Home Amendments An Overview of the 16th Amendment

An Overview of the 16th Amendment

An Overview of the 16th Amendment

What is the 16th Amendment?

“The Congress shall have the power to lay and collect taxes on incomes, from whatever source derived, without apportionment among the several States, and without regard to any census or enumeration.”

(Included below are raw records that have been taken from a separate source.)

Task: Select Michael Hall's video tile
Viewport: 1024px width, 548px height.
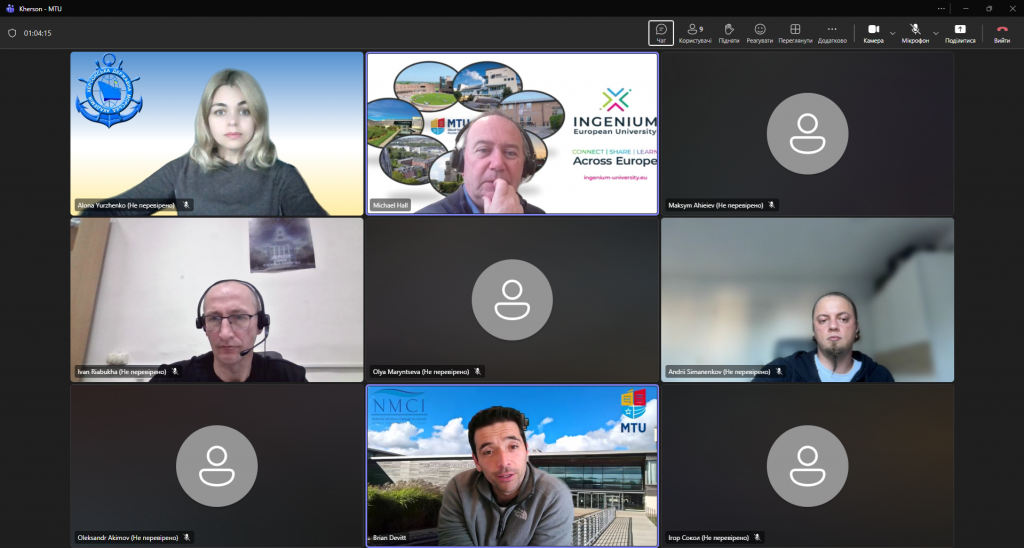Action: click(x=512, y=133)
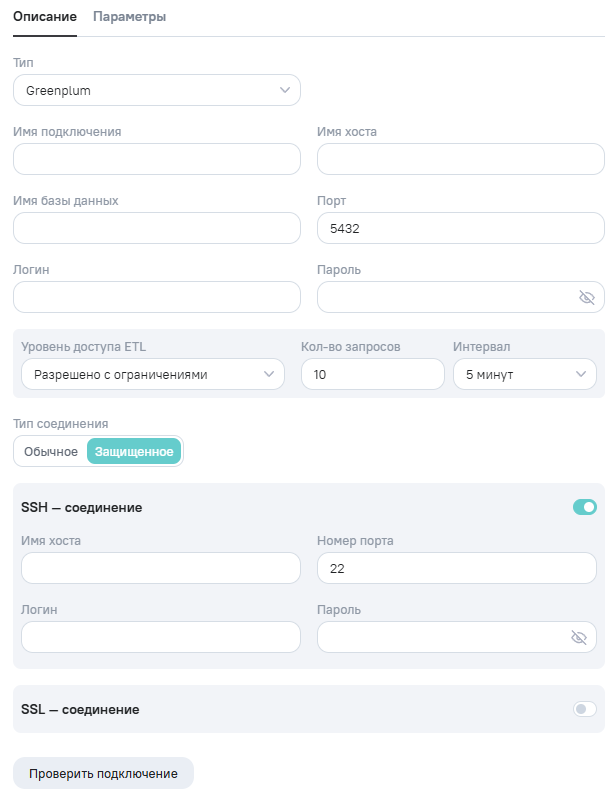Switch to the Параметры tab
The height and width of the screenshot is (791, 612).
[129, 17]
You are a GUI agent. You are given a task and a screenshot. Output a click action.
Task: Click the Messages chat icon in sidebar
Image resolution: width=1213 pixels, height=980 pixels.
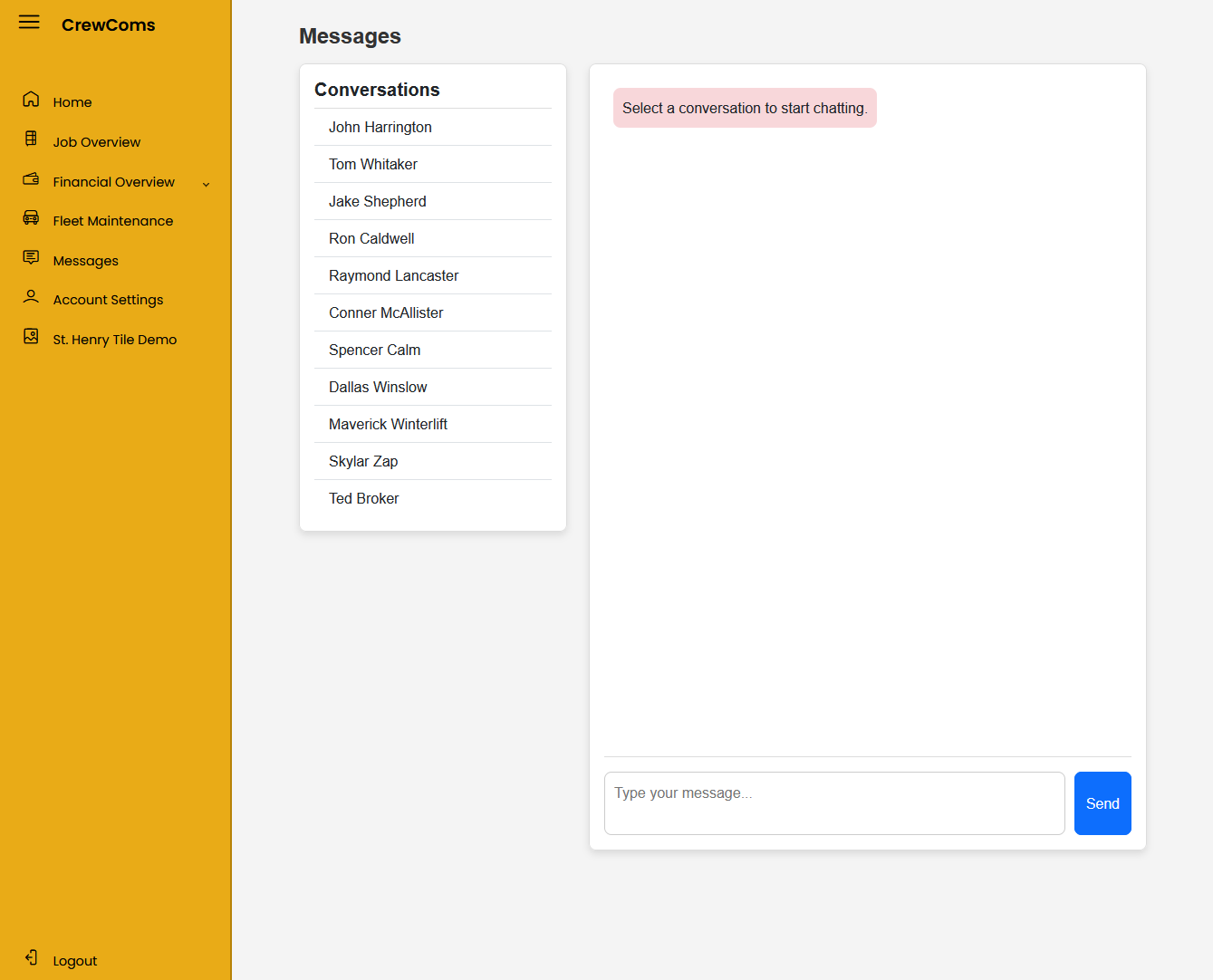[31, 258]
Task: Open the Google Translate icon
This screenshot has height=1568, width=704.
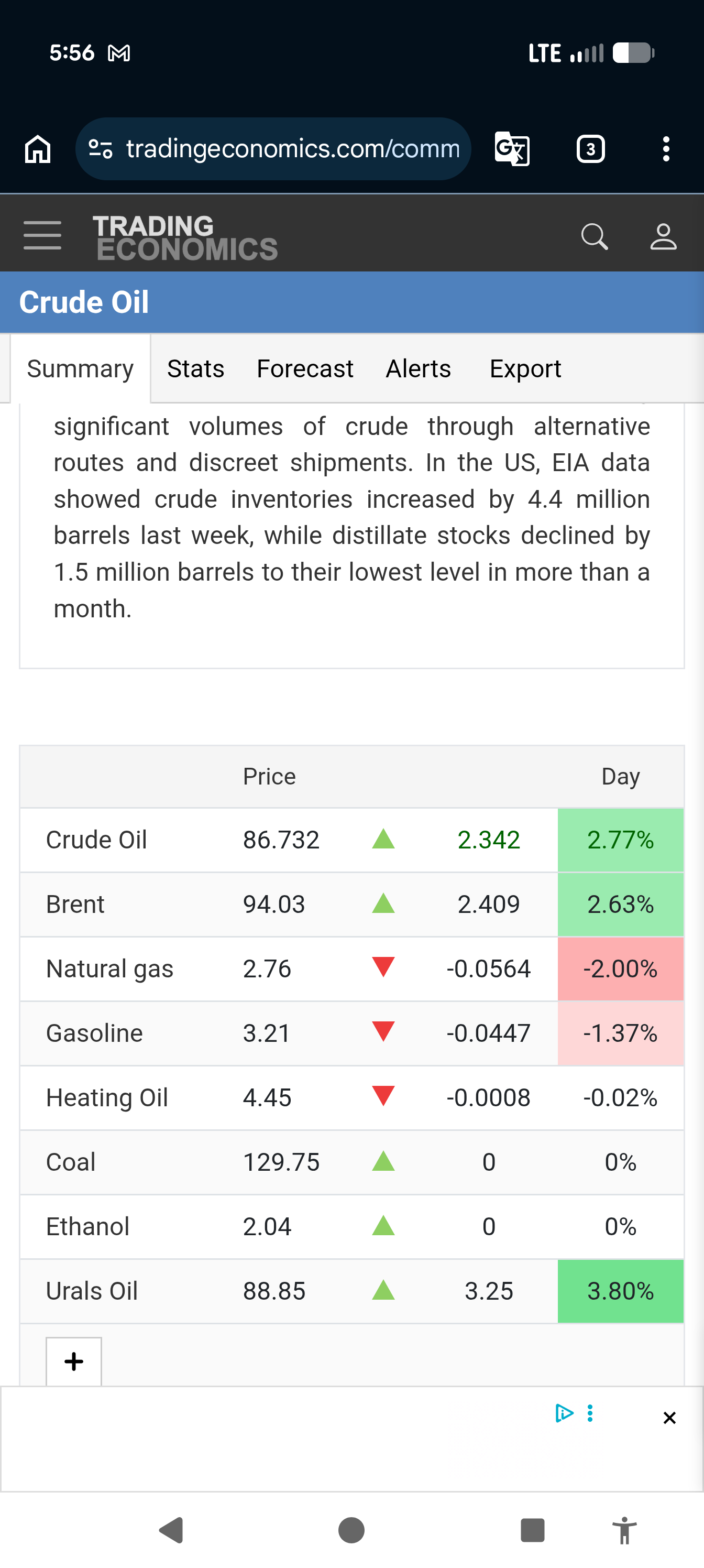Action: 512,149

The 16th Amendment Defined

Date Proposed

The 16th Amendment was proposed on July 12th, 1909

Date Passed

The 16th Amendment was passed on February 3rd, 1913

President of the United States

William H. Taft was the President of the United States during the ratification of the 16th Amendment

Stipulations of the 16th Amendment

The United States Constitution (Article 1, Section 8) prohibited the implementation of unapportioned and direct taxation; as a result, the levy of income tax – once permitted to be regulated on a state-level prior to the ratification of the 16th Amendment – was placed under the jurisdiction of the Federal Government

The 16th Amendmentestablished the latent difference existing between direct taxes and indirect taxes; the amendment states that certain income tax be considered as an excise, indirect tax. However, taxation with regard to property rental and interest were considered to be direct taxes; as a result, such taxes were moved under the jurisdiction of the Federal Government

The 16th Amendment substantiates that the classification of a tax as ‘direct’ or ‘indirect’ is irrelevant; this amendment states that a Federal income tax can be collected without regard to an individual state’s respective population or gross amount of income

16th Amendment Facts

A Direct Tax is a tax that is collected directly from a governmental body

A flat tax is consistent in its rate; it does not fluctuate

The Revenue Act of 1861, which was passed during the Civil War in order to garner funding for combat, mandated that any or all income exceeding $800 would be subject to a %3 flat tax

The Wilson-Gorman Tariff Act, which was passed in 1894, mandated that any or all income exceeding $4,000 would be liable to undergo a 2% tax

States Ratifying the 16th Amendment

1. Alabama

2. Arizona

3. Arkansas

4. California

5. Colorado

6. Delaware

7. Georgia

8. Idaho

9. Illinois

10. Indiana

11. Iowa

12. Kansas

13. Kentucky

14. Louisiana

15. Maine

16. Maryland

17. Massachusetts

18. Michigan

19. Minnesota

20. Mississippi

21. Missouri

22. Montana

23. Nebraska

24. Nevada

25. New Hampshire

26. New Jersey

27. New Mexico

28. New York

29. North Carolina

30. North Dakota

31. Ohio

32. Oklahoma

33. Oregon

34. South Carolina

35. South Dakota

36. Tennessee

37. Texas

38. Vermont

39. Washington

40. West Virginia

41. Wisconsin

42. Wyoming

States Not Participatory in the Ratification of the 16th Amendment

1. Connecticut

2. Florida

3. Pennsylvania

4. Rhode Island

5. Utah

6. Virginia

Court Cases Associated with the 16th Amendment

Pollock v. Farmers’ Loan & Trust Co. (1895) – a court case involving Massachusetts resident Charles Pollock, who argued that while state-regulated income taxes were considered to be direct taxes, they were not subject to apportionment; as a result, Pollock argued that unapportioned, state-regulated direct taxes were in the direct violation of the Constitution – the Supreme Court ruled in favor of Pollock, which resulted in the proposal of the 16th Amendment

Subsequent to the Supreme Court ruling with regard to Charles Pollock, the 16th Amendment stood to clarify the distinction between presumed indirect and direct taxes.